Among the results: the loss of as much as tens of millions of dollars in hotel taxes, he said.

In New York City, the average hotel room rate fell for the first time in years, with some hoteliers blaming short-term rental services like Airbnb. And while the price of a night fell 1.7 percent, tourism is on the rise. The same is happening in Miami and Miami Beach, panelists said.

“I take the position that our hotel industry is under attack,” Galbut, CEO of Crescent Heights, said during the panel, which was held by the Greater Miami and the Beaches Hotel Association and moderated by Peggy Benua, general manager of Dream South Beach. Galbut said Airbnb, which he said was valued at $3.5 billion in the United States, is a disruptive technology. He called for the hotel community to band together and lobby against the short-term rental industry.
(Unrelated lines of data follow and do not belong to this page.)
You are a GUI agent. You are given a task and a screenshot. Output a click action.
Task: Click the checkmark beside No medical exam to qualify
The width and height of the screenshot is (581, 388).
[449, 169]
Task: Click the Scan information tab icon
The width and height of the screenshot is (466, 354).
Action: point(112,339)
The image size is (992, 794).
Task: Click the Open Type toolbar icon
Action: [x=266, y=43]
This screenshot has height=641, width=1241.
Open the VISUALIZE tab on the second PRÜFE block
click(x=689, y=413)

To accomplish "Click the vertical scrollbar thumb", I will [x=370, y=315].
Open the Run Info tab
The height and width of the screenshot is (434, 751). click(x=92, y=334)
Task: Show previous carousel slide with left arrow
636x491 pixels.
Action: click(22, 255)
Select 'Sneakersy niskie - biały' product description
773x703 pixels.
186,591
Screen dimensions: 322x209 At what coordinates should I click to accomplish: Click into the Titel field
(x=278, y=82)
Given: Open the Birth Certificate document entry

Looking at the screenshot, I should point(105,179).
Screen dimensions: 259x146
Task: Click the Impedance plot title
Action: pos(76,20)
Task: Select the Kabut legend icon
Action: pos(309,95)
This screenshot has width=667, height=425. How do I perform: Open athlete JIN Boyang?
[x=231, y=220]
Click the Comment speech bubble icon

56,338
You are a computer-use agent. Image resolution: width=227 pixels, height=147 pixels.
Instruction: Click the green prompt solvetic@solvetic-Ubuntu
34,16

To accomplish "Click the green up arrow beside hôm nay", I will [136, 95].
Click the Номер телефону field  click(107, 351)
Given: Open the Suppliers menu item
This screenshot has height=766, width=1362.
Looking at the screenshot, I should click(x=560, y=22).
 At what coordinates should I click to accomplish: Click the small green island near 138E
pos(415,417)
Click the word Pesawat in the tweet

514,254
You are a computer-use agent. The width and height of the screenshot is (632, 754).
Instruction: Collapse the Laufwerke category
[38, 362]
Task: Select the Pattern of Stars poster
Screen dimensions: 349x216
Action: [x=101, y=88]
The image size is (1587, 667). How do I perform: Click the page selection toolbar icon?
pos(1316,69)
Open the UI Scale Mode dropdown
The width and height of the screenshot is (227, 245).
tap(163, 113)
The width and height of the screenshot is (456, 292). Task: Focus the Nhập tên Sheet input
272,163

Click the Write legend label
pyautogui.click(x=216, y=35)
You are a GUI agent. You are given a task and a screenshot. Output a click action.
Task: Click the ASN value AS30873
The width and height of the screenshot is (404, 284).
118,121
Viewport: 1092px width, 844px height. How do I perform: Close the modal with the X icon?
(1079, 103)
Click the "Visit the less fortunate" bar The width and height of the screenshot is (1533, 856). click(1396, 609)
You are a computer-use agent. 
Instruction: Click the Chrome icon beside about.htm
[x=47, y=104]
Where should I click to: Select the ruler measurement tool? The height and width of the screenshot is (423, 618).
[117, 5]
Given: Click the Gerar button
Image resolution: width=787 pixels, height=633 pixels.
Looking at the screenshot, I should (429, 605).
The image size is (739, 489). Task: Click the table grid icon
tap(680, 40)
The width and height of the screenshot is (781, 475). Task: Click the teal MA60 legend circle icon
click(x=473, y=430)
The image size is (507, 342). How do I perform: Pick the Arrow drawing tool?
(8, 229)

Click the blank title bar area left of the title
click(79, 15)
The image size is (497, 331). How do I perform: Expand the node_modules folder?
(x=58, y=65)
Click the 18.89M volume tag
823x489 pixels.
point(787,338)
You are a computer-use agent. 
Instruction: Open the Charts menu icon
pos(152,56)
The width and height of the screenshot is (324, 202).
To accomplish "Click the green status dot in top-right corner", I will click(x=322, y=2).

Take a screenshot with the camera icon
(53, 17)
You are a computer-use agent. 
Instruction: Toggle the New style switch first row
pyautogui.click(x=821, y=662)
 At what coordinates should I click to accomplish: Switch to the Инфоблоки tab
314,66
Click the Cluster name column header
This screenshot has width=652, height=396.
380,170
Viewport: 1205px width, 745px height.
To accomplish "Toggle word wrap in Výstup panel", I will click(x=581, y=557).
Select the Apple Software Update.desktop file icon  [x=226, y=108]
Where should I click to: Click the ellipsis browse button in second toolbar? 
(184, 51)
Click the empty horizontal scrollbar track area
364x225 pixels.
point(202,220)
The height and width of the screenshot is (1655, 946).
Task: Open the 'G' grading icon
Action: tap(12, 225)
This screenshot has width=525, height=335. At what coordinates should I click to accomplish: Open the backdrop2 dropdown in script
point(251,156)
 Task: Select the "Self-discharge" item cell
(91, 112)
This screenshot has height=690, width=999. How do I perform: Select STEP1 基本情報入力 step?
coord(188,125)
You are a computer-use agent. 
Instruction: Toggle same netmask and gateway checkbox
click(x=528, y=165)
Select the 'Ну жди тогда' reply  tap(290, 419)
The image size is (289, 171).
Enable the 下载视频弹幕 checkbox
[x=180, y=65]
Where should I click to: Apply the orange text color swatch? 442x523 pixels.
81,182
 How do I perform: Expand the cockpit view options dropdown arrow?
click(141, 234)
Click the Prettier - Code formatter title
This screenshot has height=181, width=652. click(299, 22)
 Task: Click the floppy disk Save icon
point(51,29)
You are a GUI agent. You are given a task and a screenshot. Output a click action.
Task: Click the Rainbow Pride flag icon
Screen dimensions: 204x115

“Every one of our hotels is down [in occupancy] this year from last,” Galbut said. “Traffic is up.”

With an increase in single-family homes and condos being rented on a short-term basis, Finvarb said there has been a substantial diminishment in demand for hotel rooms. He called for condo associations – and condo owners – to get more active, citing units that are being subleased “unbeknown to the owner.”

“As an industry, we’re still somewhat in denial,” he said. “We have to figure out how to live with them.”